Los retornos de los activos se basan básicamente en dos variables, la diferencia de precio entre la venta y la compra, y las rentas que generan durante la vida que los poseemos.

Como seres racionales emocionales prestamos más atención a unos factores que a otros. Según el activo que compramos ponemos el foco más en la renta que en el precio.

Por ejemplo, en el caso de los activos inmobiliarios. Si compramos un local o un piso para alquilarlo, tendemos a dar mayor importancia a la renta mensual que vamos a obtener, dando por supuesto que en el momento lejano de la venta el precio como poco, estará en el nivel en el que lo compramos, ya que valorar el precio del bien en cuestión en cada momento es complicado.

En la renta fija, se presta mayor atención al cupón que se va a cobrar que a la variación del precio durante la vida del activo. Si compramos un bono a 10 años, ya sea deuda pública o de una empresa privada, se valora sobretodo la rentabilidad que nos dará ese activo hasta vencimiento ya que si mantenemos la posición hasta el final nos dará esa rentabilidad. La fluctuación intermedia es más llevadera porque fijamos en la mente el objetivo inicial.

En una empresa no cotizada, para evaluar si las cosas están yendo bien, nos fijamos en las ventas, márgenes, flujo de caja y resultado que obtiene la empresa año tras año, la posición competitiva de la empresa y su sostenibilidad en el tiempo.

En estos tres casos, se pone mayor foco en las rentas y rendimientos del activo que en el precio, incluso en los casos en los que hablamos de empresas, independientemente de su tamaño pero que sean no cotizadas.

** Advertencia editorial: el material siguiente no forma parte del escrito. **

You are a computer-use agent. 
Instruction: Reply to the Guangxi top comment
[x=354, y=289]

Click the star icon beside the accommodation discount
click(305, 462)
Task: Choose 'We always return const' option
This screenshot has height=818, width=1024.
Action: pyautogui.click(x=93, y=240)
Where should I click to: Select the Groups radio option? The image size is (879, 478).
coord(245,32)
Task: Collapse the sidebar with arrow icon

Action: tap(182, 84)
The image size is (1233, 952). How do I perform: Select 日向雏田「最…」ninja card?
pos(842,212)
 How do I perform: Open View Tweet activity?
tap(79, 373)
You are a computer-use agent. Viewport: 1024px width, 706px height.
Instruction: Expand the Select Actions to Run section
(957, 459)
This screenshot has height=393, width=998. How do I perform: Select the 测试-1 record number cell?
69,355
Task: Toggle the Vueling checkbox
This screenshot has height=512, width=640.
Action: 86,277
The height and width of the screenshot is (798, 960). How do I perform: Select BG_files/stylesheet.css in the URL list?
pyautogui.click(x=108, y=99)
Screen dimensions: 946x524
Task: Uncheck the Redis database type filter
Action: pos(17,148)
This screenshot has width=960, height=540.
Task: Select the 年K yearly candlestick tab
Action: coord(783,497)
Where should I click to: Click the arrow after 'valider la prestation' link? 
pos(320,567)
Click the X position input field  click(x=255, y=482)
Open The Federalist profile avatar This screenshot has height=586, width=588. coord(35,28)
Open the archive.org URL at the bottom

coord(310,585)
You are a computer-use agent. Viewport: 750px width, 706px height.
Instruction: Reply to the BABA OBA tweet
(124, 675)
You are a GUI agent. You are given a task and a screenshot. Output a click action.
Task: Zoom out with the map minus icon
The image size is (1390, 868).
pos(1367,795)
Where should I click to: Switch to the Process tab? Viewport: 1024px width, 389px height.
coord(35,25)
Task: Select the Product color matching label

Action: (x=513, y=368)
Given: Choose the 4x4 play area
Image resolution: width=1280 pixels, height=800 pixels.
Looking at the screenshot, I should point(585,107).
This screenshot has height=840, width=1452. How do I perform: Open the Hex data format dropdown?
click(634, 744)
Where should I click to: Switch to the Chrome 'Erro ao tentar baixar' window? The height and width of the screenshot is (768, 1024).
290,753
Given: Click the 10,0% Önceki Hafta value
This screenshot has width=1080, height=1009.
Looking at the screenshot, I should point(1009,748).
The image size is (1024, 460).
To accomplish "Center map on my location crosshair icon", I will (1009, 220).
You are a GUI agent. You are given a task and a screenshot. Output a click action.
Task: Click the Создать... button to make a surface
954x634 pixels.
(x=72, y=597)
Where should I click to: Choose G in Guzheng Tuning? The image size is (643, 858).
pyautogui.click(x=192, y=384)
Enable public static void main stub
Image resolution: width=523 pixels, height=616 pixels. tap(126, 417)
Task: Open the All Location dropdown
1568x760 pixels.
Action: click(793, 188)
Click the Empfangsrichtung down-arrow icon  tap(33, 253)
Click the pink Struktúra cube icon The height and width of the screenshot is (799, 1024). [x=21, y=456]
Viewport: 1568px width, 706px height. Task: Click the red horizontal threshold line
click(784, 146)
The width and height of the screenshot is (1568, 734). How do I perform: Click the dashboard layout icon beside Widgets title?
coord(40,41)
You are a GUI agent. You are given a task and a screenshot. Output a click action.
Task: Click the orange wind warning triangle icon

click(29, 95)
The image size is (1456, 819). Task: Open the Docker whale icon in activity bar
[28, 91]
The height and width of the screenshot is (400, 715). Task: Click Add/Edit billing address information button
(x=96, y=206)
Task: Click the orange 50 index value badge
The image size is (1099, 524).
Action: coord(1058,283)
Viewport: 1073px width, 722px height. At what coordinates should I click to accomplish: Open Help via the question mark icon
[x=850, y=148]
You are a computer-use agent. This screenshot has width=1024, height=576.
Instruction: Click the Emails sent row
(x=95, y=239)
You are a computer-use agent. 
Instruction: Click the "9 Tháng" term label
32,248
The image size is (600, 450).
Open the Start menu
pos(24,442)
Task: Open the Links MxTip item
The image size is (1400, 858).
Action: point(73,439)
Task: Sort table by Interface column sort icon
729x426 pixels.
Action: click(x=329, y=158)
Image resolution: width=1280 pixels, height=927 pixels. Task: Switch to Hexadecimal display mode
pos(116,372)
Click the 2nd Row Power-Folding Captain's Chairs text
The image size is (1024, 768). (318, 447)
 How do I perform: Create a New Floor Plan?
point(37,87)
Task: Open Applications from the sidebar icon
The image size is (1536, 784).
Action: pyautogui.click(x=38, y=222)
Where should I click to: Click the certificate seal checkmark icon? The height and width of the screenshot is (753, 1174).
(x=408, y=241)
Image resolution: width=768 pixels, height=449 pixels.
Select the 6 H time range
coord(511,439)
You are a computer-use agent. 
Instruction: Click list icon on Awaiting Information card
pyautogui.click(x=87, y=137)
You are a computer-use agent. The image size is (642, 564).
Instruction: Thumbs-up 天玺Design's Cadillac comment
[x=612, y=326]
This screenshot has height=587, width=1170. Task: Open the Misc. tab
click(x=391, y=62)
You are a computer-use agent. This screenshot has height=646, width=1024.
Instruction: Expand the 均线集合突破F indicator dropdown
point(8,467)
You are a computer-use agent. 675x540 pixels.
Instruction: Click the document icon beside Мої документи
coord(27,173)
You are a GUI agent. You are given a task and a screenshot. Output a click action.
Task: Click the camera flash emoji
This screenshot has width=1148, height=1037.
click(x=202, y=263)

Sin embargo, en el caso de la renta variable, el foco se centra en el precio de las acciones y este en el corto plazo no refleja la realidad de la empresa. En las empresas cotizadas debemos poner el foco exactamente igual que en las no cotizadas, es decir, en el resultado que obtiene la empresa, porque en el transcurso del tiempo, el precio de las acciones, irá donde vayan sus resultados. Si estos son buenos una bajada de precio no debe preocuparnos en exceso ya que se puede deber a posibles turbulencias incontrolables del ruido de los mercados del corto plazo.

Por eso es recomendable mirar los activos desde todos los ángulos posibles para tener una visión completa de los mismos y una mejor comprensión de la situación.